What you need to do: Copy everything from the line containing "Screen dimensions: 2254x1237" down to the last of the lines below, without changing them.
++++ Task inputs
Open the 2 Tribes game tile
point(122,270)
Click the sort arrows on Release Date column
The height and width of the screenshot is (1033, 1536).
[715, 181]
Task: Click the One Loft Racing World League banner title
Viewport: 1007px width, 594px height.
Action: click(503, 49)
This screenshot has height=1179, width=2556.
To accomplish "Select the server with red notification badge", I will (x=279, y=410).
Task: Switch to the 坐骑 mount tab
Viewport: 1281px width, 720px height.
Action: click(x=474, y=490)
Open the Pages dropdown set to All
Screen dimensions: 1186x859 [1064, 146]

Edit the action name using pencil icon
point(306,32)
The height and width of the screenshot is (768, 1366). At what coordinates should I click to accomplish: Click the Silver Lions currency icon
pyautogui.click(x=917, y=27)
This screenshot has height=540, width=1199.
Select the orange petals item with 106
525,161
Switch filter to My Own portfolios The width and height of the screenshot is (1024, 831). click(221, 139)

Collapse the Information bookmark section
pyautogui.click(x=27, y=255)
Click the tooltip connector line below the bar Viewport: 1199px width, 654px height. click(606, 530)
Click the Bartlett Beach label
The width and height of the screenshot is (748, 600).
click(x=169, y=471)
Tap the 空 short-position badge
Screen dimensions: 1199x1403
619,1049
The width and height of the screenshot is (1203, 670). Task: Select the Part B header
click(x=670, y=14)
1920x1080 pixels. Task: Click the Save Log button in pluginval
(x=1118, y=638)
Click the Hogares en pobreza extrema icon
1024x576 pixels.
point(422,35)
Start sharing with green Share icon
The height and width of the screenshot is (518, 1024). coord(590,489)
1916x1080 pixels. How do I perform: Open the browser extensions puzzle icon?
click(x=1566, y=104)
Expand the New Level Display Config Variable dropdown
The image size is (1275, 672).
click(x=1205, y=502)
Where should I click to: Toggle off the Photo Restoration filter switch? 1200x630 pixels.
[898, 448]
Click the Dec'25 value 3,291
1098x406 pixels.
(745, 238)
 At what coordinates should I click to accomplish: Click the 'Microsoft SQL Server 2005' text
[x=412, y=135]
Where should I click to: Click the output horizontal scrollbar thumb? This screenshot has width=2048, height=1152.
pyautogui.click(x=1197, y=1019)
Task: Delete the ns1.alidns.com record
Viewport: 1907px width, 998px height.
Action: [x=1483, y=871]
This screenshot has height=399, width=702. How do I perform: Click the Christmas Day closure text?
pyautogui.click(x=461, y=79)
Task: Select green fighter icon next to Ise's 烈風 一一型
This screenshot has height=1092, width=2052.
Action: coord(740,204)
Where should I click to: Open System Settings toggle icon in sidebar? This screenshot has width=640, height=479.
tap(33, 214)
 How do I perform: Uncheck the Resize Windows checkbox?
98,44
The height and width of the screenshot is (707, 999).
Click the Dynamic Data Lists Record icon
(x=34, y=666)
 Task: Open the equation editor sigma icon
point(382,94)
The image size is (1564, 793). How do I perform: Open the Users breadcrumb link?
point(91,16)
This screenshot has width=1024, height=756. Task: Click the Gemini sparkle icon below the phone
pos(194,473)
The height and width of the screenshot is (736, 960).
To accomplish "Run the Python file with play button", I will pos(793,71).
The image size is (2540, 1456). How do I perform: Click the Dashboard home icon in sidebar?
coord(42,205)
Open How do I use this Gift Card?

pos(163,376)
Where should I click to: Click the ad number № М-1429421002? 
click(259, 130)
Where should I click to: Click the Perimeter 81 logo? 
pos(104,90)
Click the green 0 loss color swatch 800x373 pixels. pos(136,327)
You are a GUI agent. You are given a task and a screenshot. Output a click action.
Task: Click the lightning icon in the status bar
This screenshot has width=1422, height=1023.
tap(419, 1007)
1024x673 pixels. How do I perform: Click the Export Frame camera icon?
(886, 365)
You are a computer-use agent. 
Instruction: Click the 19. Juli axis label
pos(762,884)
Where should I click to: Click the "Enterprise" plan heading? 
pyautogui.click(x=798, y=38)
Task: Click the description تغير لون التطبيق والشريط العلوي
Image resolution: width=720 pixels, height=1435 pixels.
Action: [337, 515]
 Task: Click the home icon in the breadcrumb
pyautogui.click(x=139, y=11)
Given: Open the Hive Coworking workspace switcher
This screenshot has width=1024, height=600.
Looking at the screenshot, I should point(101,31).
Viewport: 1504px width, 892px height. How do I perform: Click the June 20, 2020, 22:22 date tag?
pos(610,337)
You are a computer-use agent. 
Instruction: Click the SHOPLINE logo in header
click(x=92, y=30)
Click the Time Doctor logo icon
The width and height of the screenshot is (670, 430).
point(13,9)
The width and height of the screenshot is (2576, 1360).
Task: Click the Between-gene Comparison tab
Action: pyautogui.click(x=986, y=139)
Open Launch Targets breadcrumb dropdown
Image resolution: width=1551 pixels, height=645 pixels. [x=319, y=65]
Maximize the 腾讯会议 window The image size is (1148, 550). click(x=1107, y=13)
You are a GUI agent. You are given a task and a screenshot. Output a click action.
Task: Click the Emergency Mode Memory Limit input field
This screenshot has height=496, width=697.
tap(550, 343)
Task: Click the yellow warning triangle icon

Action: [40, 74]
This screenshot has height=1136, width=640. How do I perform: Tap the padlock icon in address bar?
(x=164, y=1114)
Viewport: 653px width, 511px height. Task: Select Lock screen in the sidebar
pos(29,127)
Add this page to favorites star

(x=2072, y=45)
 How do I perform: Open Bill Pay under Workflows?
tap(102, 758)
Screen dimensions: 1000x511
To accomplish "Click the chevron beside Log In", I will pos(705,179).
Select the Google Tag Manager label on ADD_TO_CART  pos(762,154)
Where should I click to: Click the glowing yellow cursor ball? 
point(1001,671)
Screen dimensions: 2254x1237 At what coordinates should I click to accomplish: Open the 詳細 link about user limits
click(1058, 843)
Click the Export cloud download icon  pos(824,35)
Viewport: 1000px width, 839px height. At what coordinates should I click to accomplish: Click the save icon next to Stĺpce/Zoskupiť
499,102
++++++++
Written answer:
Screen dimensions: 2254x1237 At what coordinates should I click to accomplish: Open the 詳細 link about user limits
click(1058, 843)
Click the Export cloud download icon  pos(824,35)
Viewport: 1000px width, 839px height. At what coordinates should I click to accomplish: Click the save icon next to Stĺpce/Zoskupiť
499,102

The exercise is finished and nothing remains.